In the records, find each line where "Retreats" occurs, and copy it.
[[ DATA TO PROCESS, beginning ]]
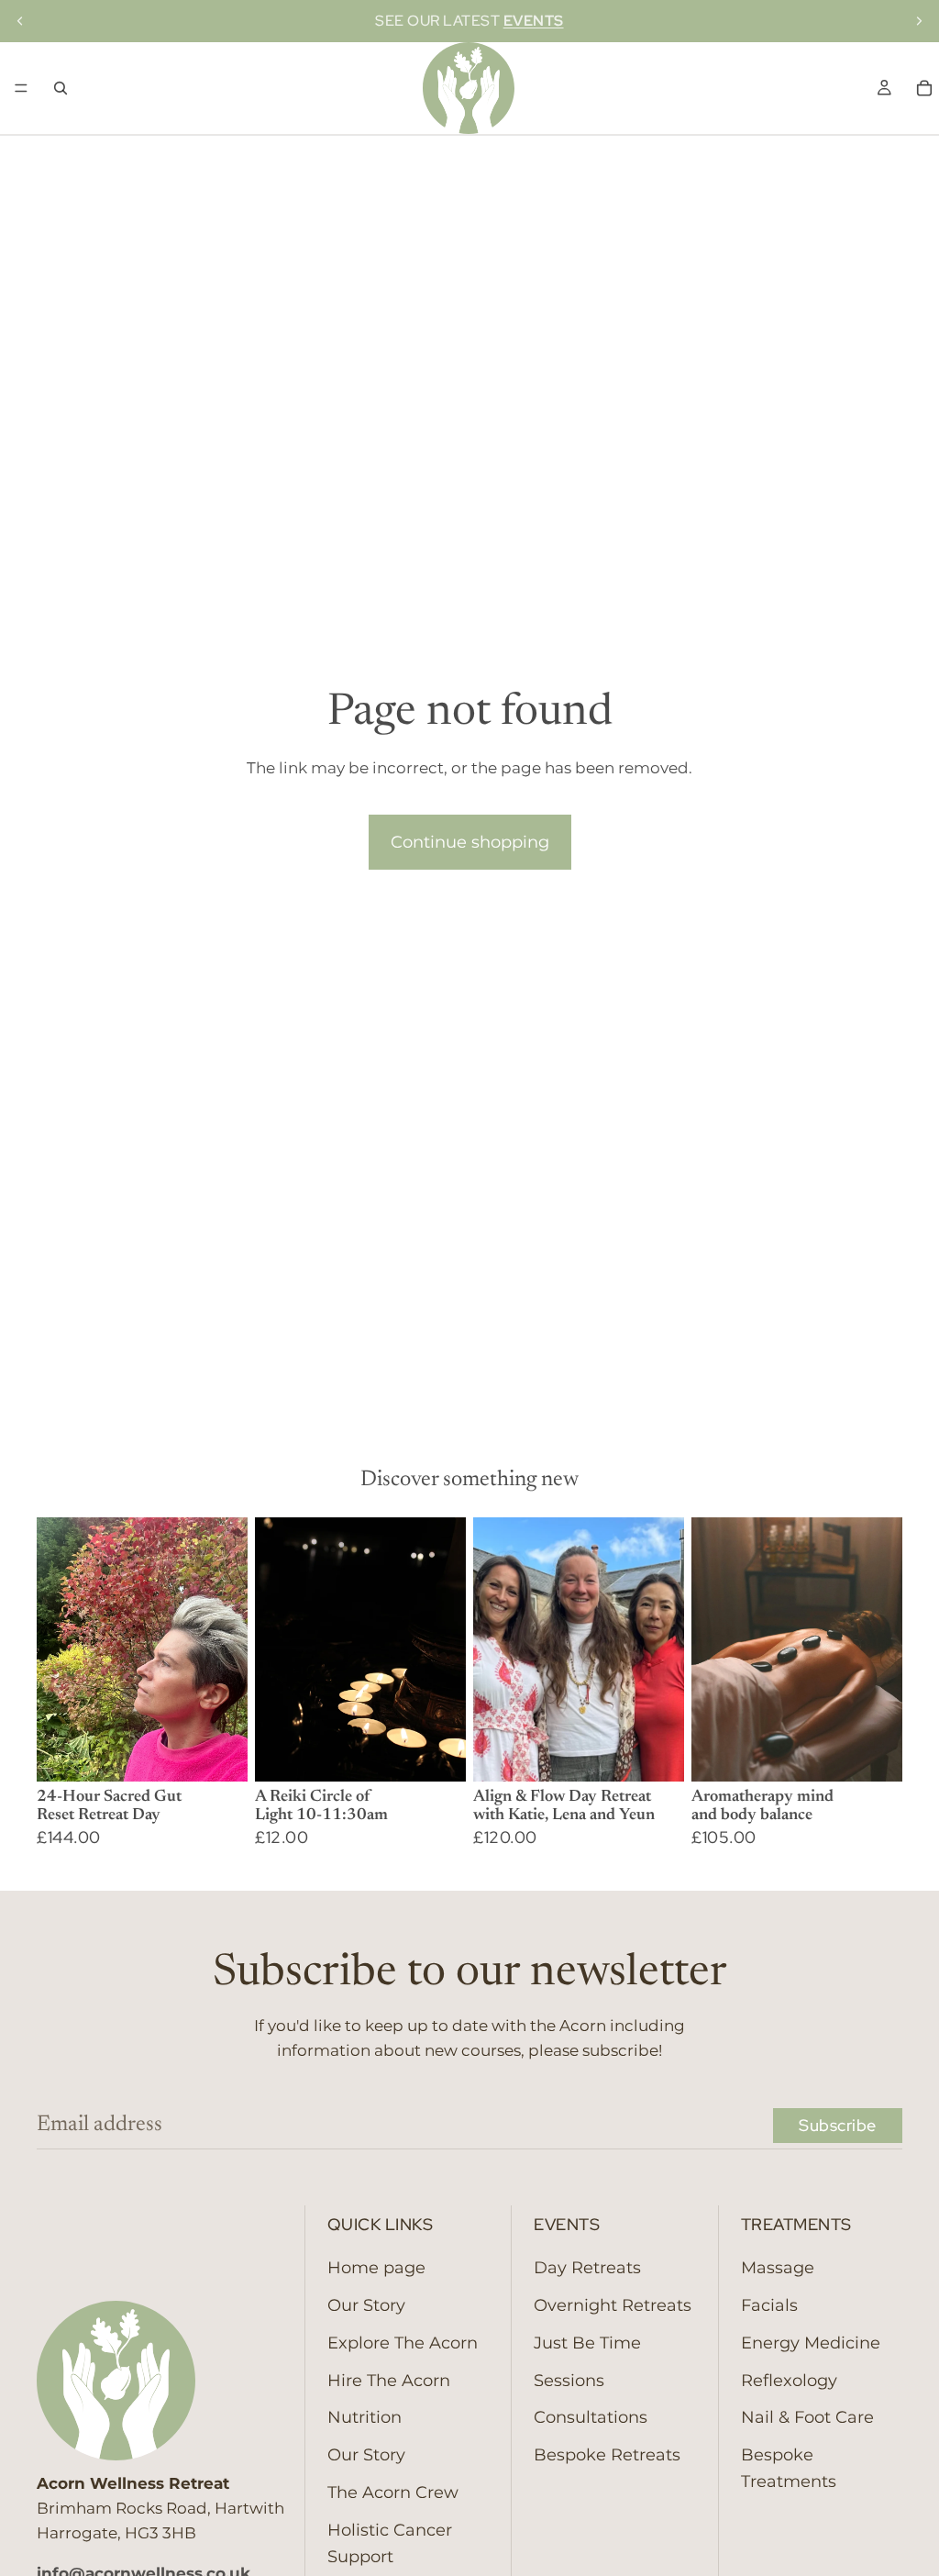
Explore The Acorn (402, 2342)
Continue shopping (470, 842)
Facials (769, 2305)
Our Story (366, 2305)
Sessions (569, 2380)
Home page (376, 2268)
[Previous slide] (20, 21)
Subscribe (838, 2125)
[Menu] (21, 88)
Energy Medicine (810, 2342)
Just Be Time (587, 2342)
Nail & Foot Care (807, 2417)
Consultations (590, 2417)
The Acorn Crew (392, 2492)
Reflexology (789, 2380)
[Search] (60, 88)
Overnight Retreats (612, 2305)
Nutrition (364, 2417)
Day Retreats (587, 2268)
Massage (777, 2268)
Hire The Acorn (388, 2380)
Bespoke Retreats (607, 2455)
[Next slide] (919, 21)
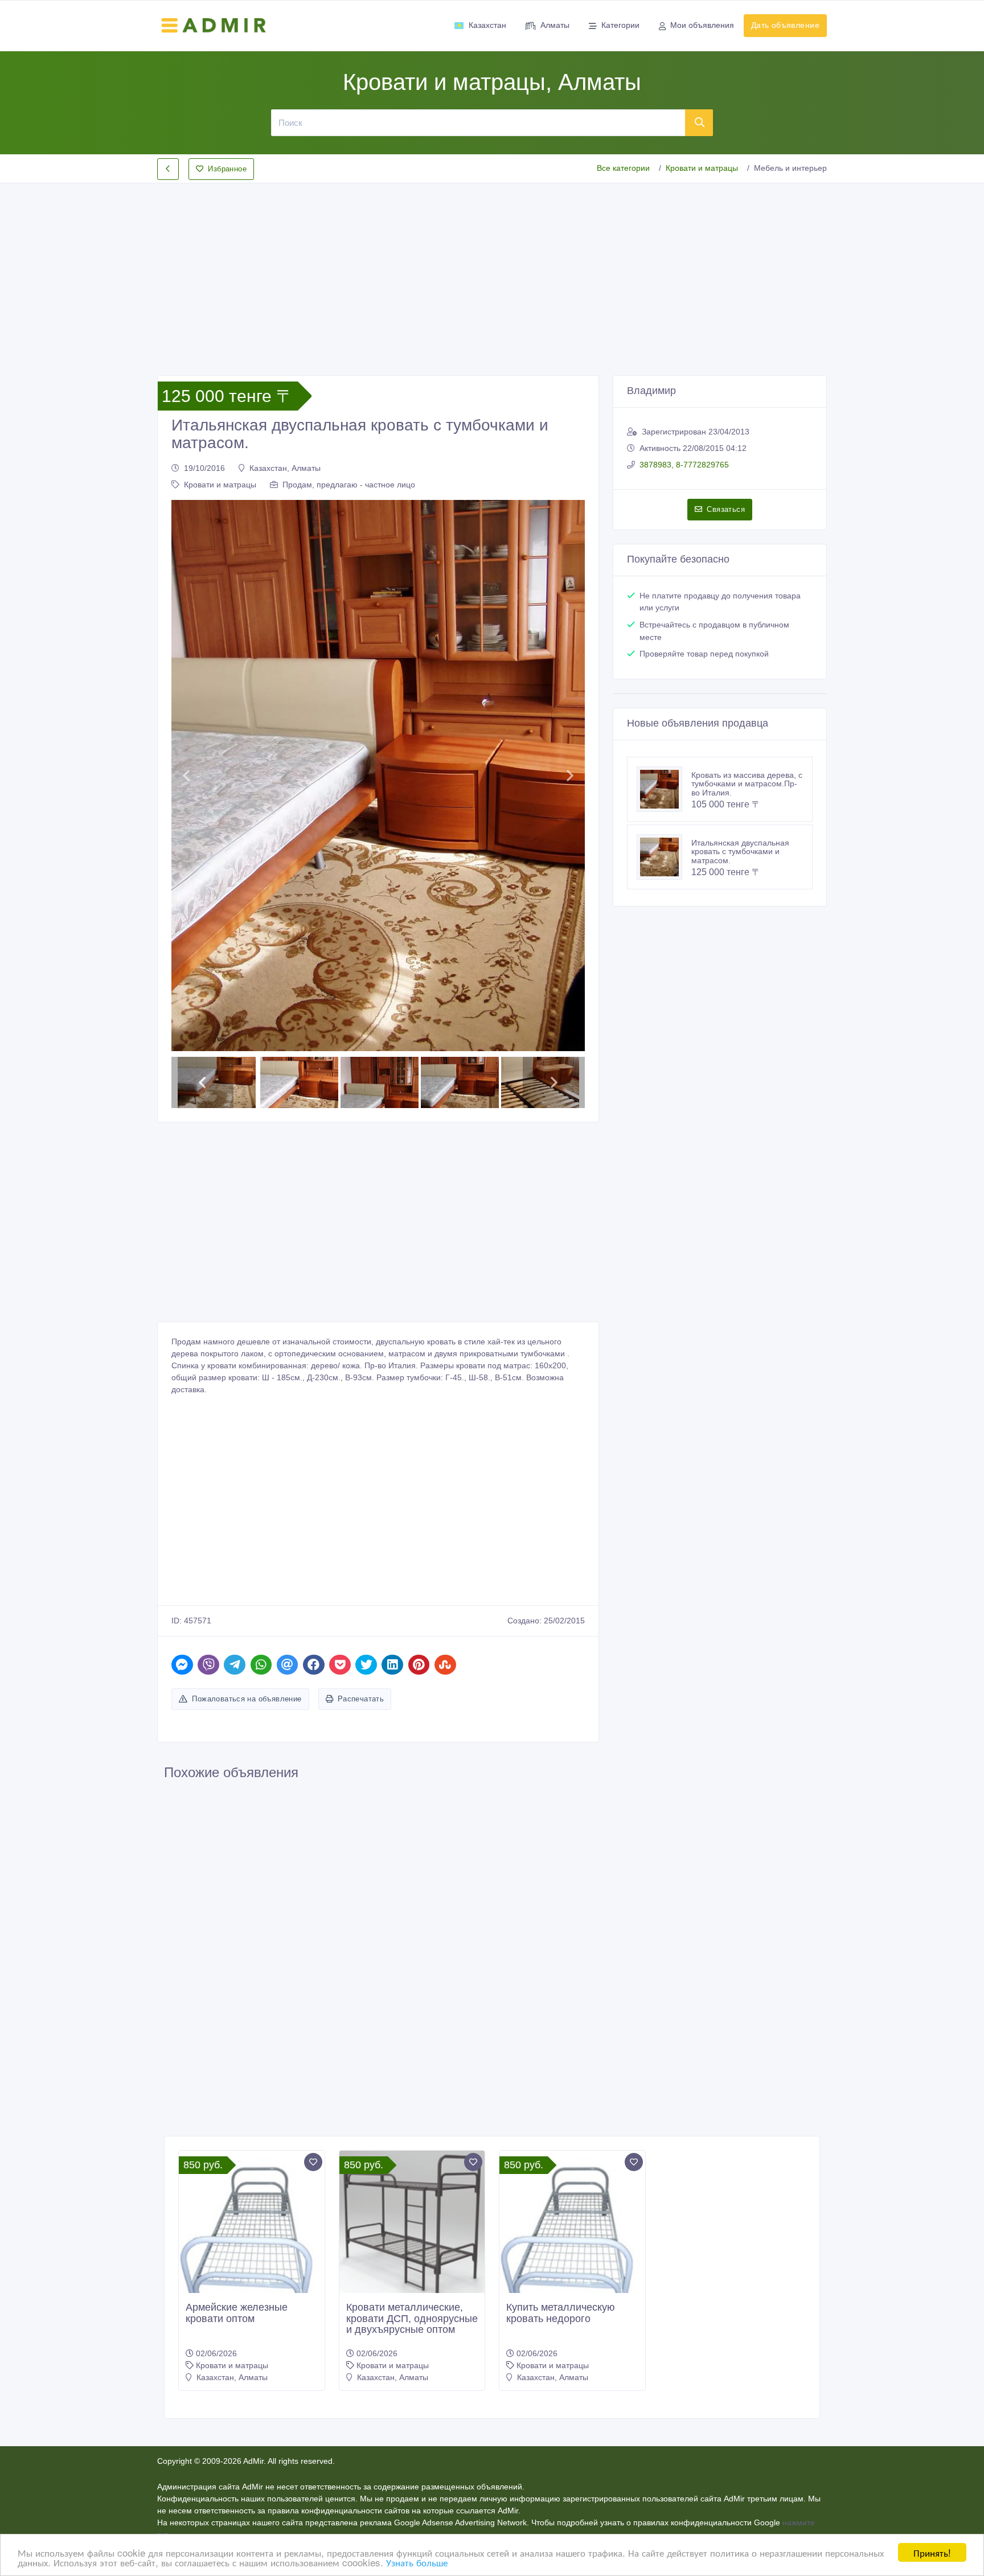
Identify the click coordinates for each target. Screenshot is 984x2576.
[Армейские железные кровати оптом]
[[ DATA TO PROCESS, end ]]
# [YOUR RESPONSE]
Overnight Retreats (612, 2305)
Day Retreats (587, 2268)
Bespoke Retreats (607, 2455)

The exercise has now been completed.